■ **Task statement**: Copy the following records exactly as they appear, line for line.
>> start Records for processing
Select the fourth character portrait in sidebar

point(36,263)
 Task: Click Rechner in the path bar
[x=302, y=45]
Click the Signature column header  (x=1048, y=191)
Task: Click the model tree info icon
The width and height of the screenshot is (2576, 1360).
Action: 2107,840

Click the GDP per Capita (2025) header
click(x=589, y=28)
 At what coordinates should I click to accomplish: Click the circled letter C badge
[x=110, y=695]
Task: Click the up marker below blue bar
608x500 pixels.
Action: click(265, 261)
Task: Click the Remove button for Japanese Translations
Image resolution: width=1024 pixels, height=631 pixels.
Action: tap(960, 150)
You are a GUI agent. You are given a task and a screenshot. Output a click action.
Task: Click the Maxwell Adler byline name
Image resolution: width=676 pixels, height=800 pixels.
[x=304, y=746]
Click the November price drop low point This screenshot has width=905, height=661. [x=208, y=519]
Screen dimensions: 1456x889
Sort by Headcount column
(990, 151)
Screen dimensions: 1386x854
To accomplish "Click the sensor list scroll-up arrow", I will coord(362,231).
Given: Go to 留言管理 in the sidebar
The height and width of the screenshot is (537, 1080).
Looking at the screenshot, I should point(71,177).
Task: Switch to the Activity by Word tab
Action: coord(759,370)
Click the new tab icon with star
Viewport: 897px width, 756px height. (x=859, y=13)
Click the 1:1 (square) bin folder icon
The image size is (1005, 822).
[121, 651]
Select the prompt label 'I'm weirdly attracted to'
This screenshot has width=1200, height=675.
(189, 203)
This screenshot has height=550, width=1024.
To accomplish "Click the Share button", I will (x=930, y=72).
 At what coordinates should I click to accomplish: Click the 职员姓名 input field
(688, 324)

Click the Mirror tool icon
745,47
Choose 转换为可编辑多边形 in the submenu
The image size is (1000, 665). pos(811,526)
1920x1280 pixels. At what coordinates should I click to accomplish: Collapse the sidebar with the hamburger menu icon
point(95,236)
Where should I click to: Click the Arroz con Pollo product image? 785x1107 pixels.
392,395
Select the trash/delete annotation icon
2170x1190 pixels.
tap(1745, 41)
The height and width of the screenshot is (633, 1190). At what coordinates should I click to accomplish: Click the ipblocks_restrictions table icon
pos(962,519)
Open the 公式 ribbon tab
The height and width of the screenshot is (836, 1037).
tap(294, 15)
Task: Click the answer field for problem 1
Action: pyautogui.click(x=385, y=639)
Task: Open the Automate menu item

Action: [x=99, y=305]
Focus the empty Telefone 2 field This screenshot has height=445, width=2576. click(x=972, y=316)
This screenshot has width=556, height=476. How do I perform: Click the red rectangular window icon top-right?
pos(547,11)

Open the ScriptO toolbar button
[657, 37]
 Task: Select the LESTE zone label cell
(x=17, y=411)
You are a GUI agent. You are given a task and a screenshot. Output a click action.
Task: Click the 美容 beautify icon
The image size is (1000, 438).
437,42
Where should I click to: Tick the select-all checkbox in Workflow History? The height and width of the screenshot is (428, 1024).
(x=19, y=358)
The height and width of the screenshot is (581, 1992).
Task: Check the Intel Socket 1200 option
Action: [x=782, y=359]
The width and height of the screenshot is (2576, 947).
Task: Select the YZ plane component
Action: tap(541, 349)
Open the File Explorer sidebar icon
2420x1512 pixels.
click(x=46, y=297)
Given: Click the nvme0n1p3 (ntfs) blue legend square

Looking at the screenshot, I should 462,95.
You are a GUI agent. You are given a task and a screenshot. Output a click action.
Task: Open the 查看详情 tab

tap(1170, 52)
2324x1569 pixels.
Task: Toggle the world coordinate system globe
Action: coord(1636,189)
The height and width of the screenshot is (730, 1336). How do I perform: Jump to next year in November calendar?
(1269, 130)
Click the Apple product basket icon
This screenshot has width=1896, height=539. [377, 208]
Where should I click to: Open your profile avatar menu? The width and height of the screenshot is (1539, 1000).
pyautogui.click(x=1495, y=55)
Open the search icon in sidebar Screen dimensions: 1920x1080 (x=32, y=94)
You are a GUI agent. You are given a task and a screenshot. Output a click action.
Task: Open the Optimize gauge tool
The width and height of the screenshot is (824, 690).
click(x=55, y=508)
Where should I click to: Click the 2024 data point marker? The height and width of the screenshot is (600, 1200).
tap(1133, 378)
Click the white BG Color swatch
>> end Records for processing
■ **The solution**:
Select the fourth character portrait in sidebar

point(36,263)
 Task: Click Rechner in the path bar
[x=302, y=45]
Click the Signature column header  (x=1048, y=191)
Task: Click the model tree info icon
The width and height of the screenshot is (2576, 1360).
Action: 2107,840

Click the GDP per Capita (2025) header
click(x=589, y=28)
 At what coordinates should I click to accomplish: Click the circled letter C badge
[x=110, y=695]
Task: Click the up marker below blue bar
608x500 pixels.
Action: click(265, 261)
Task: Click the Remove button for Japanese Translations
Image resolution: width=1024 pixels, height=631 pixels.
Action: tap(960, 150)
You are a GUI agent. You are given a task and a screenshot. Output a click action.
Task: Click the Maxwell Adler byline name
Image resolution: width=676 pixels, height=800 pixels.
[x=304, y=746]
Click the November price drop low point This screenshot has width=905, height=661. [x=208, y=519]
Screen dimensions: 1456x889
Sort by Headcount column
(990, 151)
Screen dimensions: 1386x854
To accomplish "Click the sensor list scroll-up arrow", I will coord(362,231).
Given: Go to 留言管理 in the sidebar
The height and width of the screenshot is (537, 1080).
Looking at the screenshot, I should point(71,177).
Task: Switch to the Activity by Word tab
Action: coord(759,370)
Click the new tab icon with star
Viewport: 897px width, 756px height. (x=859, y=13)
Click the 1:1 (square) bin folder icon
The image size is (1005, 822).
[121, 651]
Select the prompt label 'I'm weirdly attracted to'
This screenshot has width=1200, height=675.
(189, 203)
This screenshot has height=550, width=1024.
To accomplish "Click the Share button", I will (x=930, y=72).
 At what coordinates should I click to accomplish: Click the 职员姓名 input field
(688, 324)

Click the Mirror tool icon
745,47
Choose 转换为可编辑多边形 in the submenu
The image size is (1000, 665). pos(811,526)
1920x1280 pixels. At what coordinates should I click to accomplish: Collapse the sidebar with the hamburger menu icon
point(95,236)
Where should I click to: Click the Arroz con Pollo product image? 785x1107 pixels.
392,395
Select the trash/delete annotation icon
2170x1190 pixels.
tap(1745, 41)
The height and width of the screenshot is (633, 1190). At what coordinates should I click to accomplish: Click the ipblocks_restrictions table icon
pos(962,519)
Open the 公式 ribbon tab
The height and width of the screenshot is (836, 1037).
tap(294, 15)
Task: Click the answer field for problem 1
Action: pyautogui.click(x=385, y=639)
Task: Open the Automate menu item

Action: [x=99, y=305]
Focus the empty Telefone 2 field This screenshot has height=445, width=2576. click(x=972, y=316)
This screenshot has width=556, height=476. How do I perform: Click the red rectangular window icon top-right?
pos(547,11)

Open the ScriptO toolbar button
[657, 37]
 Task: Select the LESTE zone label cell
(x=17, y=411)
You are a GUI agent. You are given a task and a screenshot. Output a click action.
Task: Click the 美容 beautify icon
The image size is (1000, 438).
437,42
Where should I click to: Tick the select-all checkbox in Workflow History? The height and width of the screenshot is (428, 1024).
(x=19, y=358)
The height and width of the screenshot is (581, 1992).
Task: Check the Intel Socket 1200 option
Action: [x=782, y=359]
The width and height of the screenshot is (2576, 947).
Task: Select the YZ plane component
Action: tap(541, 349)
Open the File Explorer sidebar icon
2420x1512 pixels.
click(x=46, y=297)
Given: Click the nvme0n1p3 (ntfs) blue legend square

Looking at the screenshot, I should 462,95.
You are a GUI agent. You are given a task and a screenshot. Output a click action.
Task: Open the 查看详情 tab

tap(1170, 52)
2324x1569 pixels.
Task: Toggle the world coordinate system globe
Action: coord(1636,189)
The height and width of the screenshot is (730, 1336). How do I perform: Jump to next year in November calendar?
(1269, 130)
Click the Apple product basket icon
This screenshot has width=1896, height=539. [377, 208]
Where should I click to: Open your profile avatar menu? The width and height of the screenshot is (1539, 1000).
pyautogui.click(x=1495, y=55)
Open the search icon in sidebar Screen dimensions: 1920x1080 (x=32, y=94)
You are a GUI agent. You are given a task and a screenshot. Output a click action.
Task: Open the Optimize gauge tool
The width and height of the screenshot is (824, 690).
click(x=55, y=508)
Where should I click to: Click the 2024 data point marker? The height and width of the screenshot is (600, 1200).
tap(1133, 378)
Click the white BG Color swatch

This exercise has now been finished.